In [1]:
import google.generativeai as genai
from google.generativeai.types import HarmCategory, HarmBlockThreshold
import typing_extensions as typing
import logging
import json
import time
from dotenv import load_dotenv
import os

  from .autonotebook import tqdm as notebook_tqdm


In [2]:
logging.basicConfig(level=logging.INFO)
logger = logging.getLogger(__name__)
logger.info("Calling Gemini Pro with prompt")

INFO:__main__:Calling Gemini Pro with prompt


In [3]:
# Load environment variables from a .env file
load_dotenv()

True

In [1]:
GOOGLE_API_KEY= os.getenv('API_KEY')
genai.configure(api_key=GOOGLE_API_KEY)

#model_list = ['gemini-1.5-flash', 'gemini-1.5-pro-latest']

NameError: name 'os' is not defined

In [8]:
system_message="""
You are a compliance officer.
Your task is to understand the following rule and verify its adherence in the given sales deck.
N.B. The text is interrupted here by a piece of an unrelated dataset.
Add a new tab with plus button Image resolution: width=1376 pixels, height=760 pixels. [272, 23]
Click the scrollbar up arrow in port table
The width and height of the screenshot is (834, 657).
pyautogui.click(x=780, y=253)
The steps are as follows:

Understand the given rule: {rule_name}.
Augment the rule with additional vocabulary related to financial products.
Evaluate the following sales deck: to determine if it respects the rule.
Provide the output in JSON format with the following fields:

rule_name (str): The name of the rule being applied.
label (bool): The result of evaluating adherence to the rule.
part (list[str]): Specific sections or aspects of the sales deck evaluated, including relevant details.
suggestion (list[str]): Recommended changes or improvements to ensure compliance with the rule.

Example JSON output structure:
{
  "rule_name": "The compliance rule being applied",
  "label": "Result of evaluating adherence to the rule, either True or False",
  "part": ["Specific section or aspect of the sales pitch evaluated, including relevant details"],
  "suggestion": ["Recommended changes or improvements to ensure compliance with the rule, including relevant details"]
}

The sales deck to evaluate is: {sales_deck}

"""

In [16]:
model = genai.GenerativeModel(model_name='gemini-1.5-flash',
                              system_instruction=system_message)

In [17]:
class GeminiResponse(typing.TypedDict):
    rule_name: str
    label: bool
    part: list[str]
    suggestion: list[str]

# Generation config
genai_generation_config = genai.types.GenerationConfig(candidate_count=1,
                                                       max_output_tokens=400,
                                                       temperature=0.1,
                                                       response_mime_type="application/json",
                                                       response_schema=GeminiResponse)
# Safety config
safety_settings={
        HarmCategory.HARM_CATEGORY_HATE_SPEECH: HarmBlockThreshold.BLOCK_NONE,
        HarmCategory.HARM_CATEGORY_HARASSMENT: HarmBlockThreshold.BLOCK_NONE,
        HarmCategory.HARM_CATEGORY_DANGEROUS_CONTENT: HarmBlockThreshold.BLOCK_NONE,
        HarmCategory.HARM_CATEGORY_SEXUALLY_EXPLICIT: HarmBlockThreshold.BLOCK_NONE,
    }

In [18]:
def gemini_answer(prompt,model):
    response = model.generate_content(prompt, generation_config=genai_generation_config, safety_settings=safety_settings)
    response_text = response.parts[0].text
    try:
        print(response_text)
        return response_text
    except json.JSONDecodeError:
      print("Error: Invalid JSON output string")
      return None

In [19]:
def inference(model_name,rule,input_text):
    system_message=f"""
    You are a compliance officer.
    Your task is to understand the following rule and verify its adherence in the given sales deck. The steps are as follows:

    Understand the given rule: {rule}.
    Augment the rule with additional vocabulary related to financial products.
    Evaluate the following sales deck: to determine if it respects the rule.
    Provide the output in JSON format with the following fields:

    rule_name (str): The name of the rule being applied.
    label (bool): The result of evaluating adherence to the rule.
    part (list[str]): Specific sections or aspects of the sales deck evaluated, including relevant details.
    suggestion (list[str]): Recommended changes or improvements to ensure compliance with the rule.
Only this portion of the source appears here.